Il est ainsi plutôt choquant de voir, par exemple, l'Espagne – avec plus de 20% de chômage, une économie à l'arrêt, les recettes fiscales compromises (alors qu'il s'agit de la garantie que présente un gouvernement quand il demande un prêt aux investisseurs), une dette publique supérieur à 50% du PIB et dépensant plus de 11% de ce qu'il gagne – conserver une excellente note chez Moody's et Fitch et une bonne chez Standard & Poor's (qui vient de la baisser au grand dam du gouvernement espagnol). Mais souvenons-nous que ces mêmes agences accordaient également la note maximale à Lehman Brothers quelques jours encore avant sa spectaculaire cessation de paiement. Les notations d'agences – qui, comme on le voit, ne sont que des indicateurs relativement faibles – ne représentent cependant qu'une partie infime des informations qui arrivent aux investisseurs. Le reste se compose des médias, du flair et du bon sens, le plus précieux des sens pour tous ceux qui manipulent de l'argent.

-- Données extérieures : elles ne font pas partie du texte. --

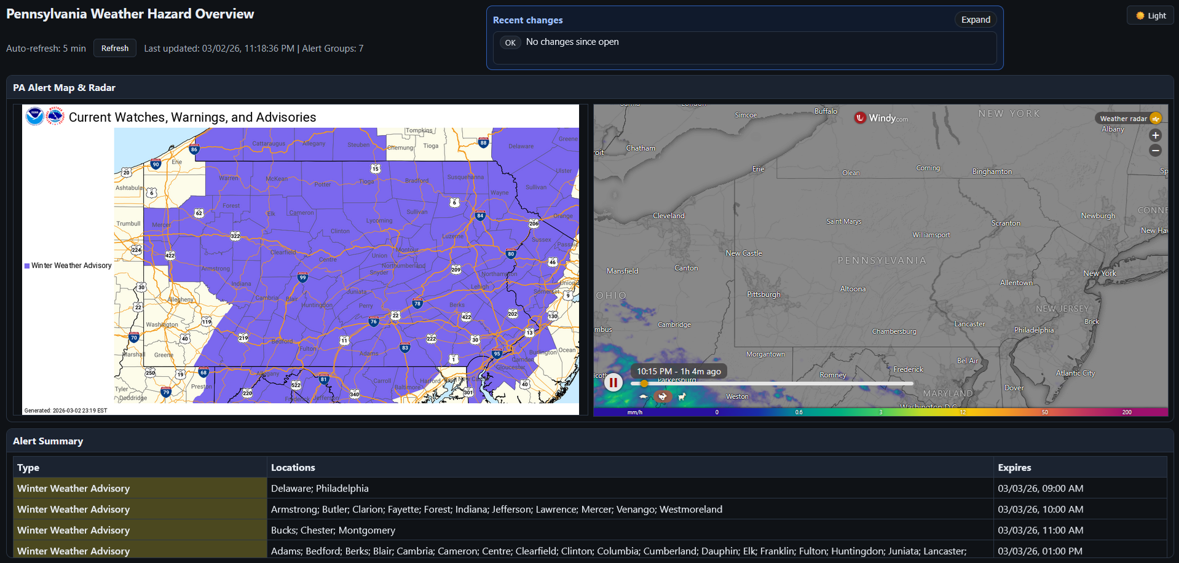
Task: Switch to Light theme
Action: 1151,16
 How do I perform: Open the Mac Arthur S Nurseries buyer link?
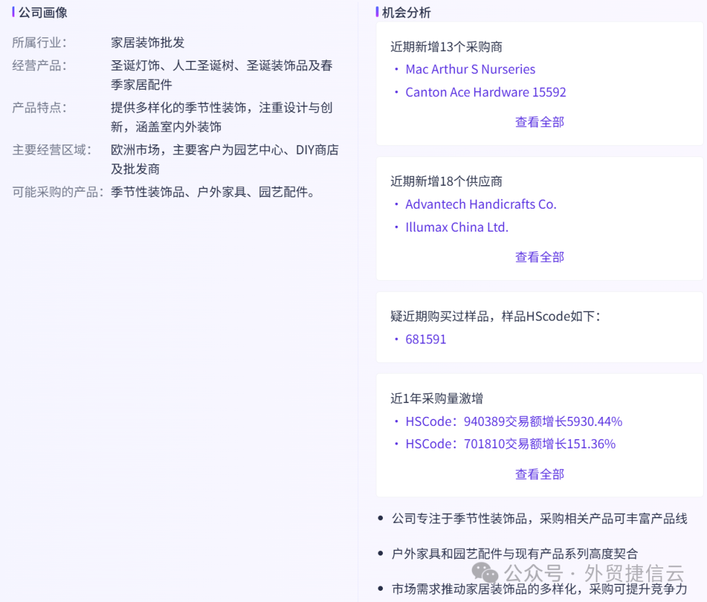tap(469, 69)
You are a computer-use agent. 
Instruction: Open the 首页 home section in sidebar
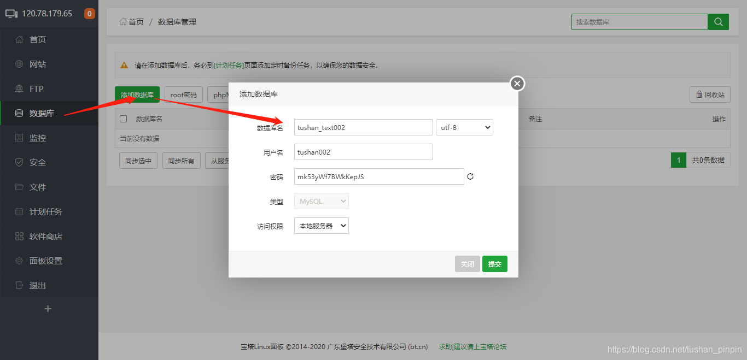tap(37, 39)
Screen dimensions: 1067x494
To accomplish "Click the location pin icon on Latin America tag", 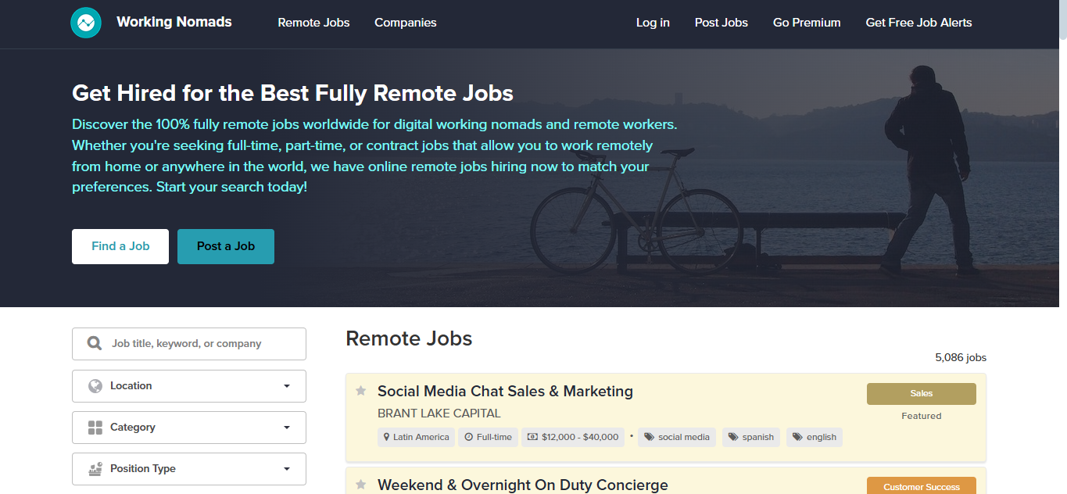I will pos(386,437).
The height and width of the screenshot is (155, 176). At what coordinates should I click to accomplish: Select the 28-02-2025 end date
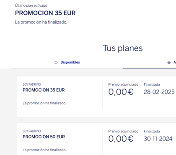(x=159, y=92)
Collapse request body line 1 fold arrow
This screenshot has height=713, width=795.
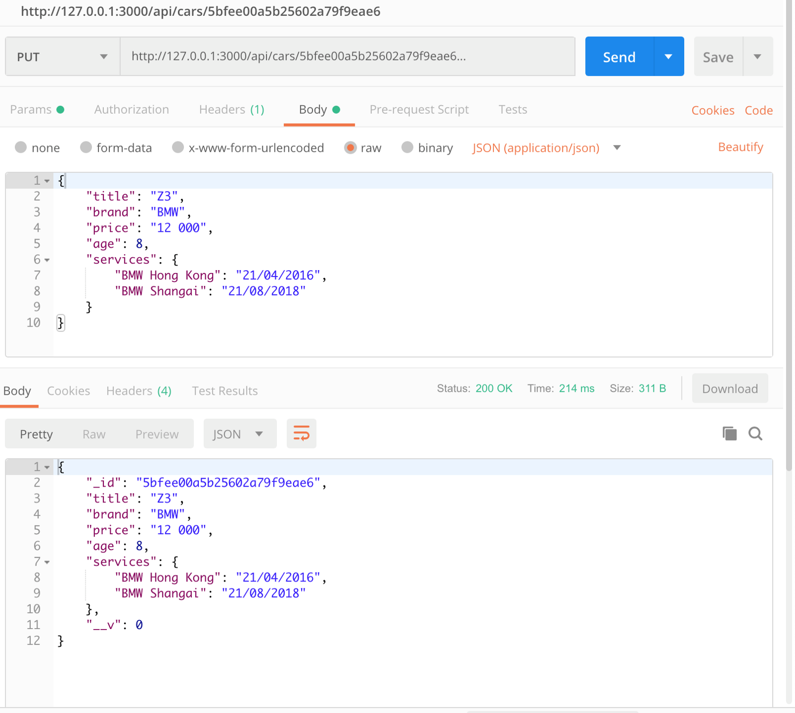point(47,181)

Quand ils voient à la télévision que des vandales assassinent trois employés d'une succursale de leur banque, quand un journal découvre un nouveau réseau de corruption, quand court la rumeur que la police limite ses patrouilles parce que le budget carburant a été rogné, les investisseurs, comme le ferait n'importe qui, prennent l'oseille et se tirent. Et c'est ce qui se passe avec l'euro. Si l'idée se renforce que le Portugal va suivre prochainement le sort de la Grèce, ou que l'Espagne va souffrir en juillet au moment d'honorer les échéances, la première a souffrir est la monnaie de cours forcée de ces pays. Si, en plus, il s'avère que le Pacte de stabilité, ciment même de la zone euro, se révèle chaque fois plus n'être qu'un torchon, les acheteurs d'euros cesseront de l'être pour se transformer en vendeurs. Moins désiré, l'euro continuera donc à perdre des plumes face aux autres monnaies.
Le cas grec a établi un précédent. L'enseignement retiré par le monde est que si un État européen est endetté jusqu'au cou – la Grèce – un autre – l'Allemagne – viendra couvrir cette dette avec ses propres fonds, extirpés de la poche de ses contribuables, ou pire, tirés d'une nouvelle dette. Et il le fera, en plus, en euros sonnants et trébuchants dans une opération qui s'apparente plus à une opération visant à couler un navire chargé de lingots d'or au-dessus de la fosse des Mariannes qu'à autre chose. Une contamination à travers toute la zone euro du poison du surendettement de certains pays européens qui plombe ainsi encore plus la confiance dans la monnaie unique européenne. À la fin, la Guerre du Vietnam coula le dollar et non pas le mark allemand, qui restait tout aussi stable et désirable.
Tant que ces turbulences secoueront l'Europe, l'euro – sa monnaie de cours forcé – continuera de se déprécier. Difficile de dire à quel rythme et jusqu'à quel niveau. Les talents de pythonisse sont souvent de piètre qualité, mais peut-être devrait-on prêter l'oreille à Anton Boerner, le président de l'association des exportateurs allemands, qui table sur une parité du dollar et de l'euro pour la fin de l'année. Pour autant que, durant ce même laps de temps, le dollar ne s'effondre pas plus rapidement. Comme vont les choses, seuls conserveront ou augmenteront leur valeur l'or et d'autres métaux, qui n'ont pas, ni n'attendent, ni n'ont besoin d'une banque centrale qui les gouverne.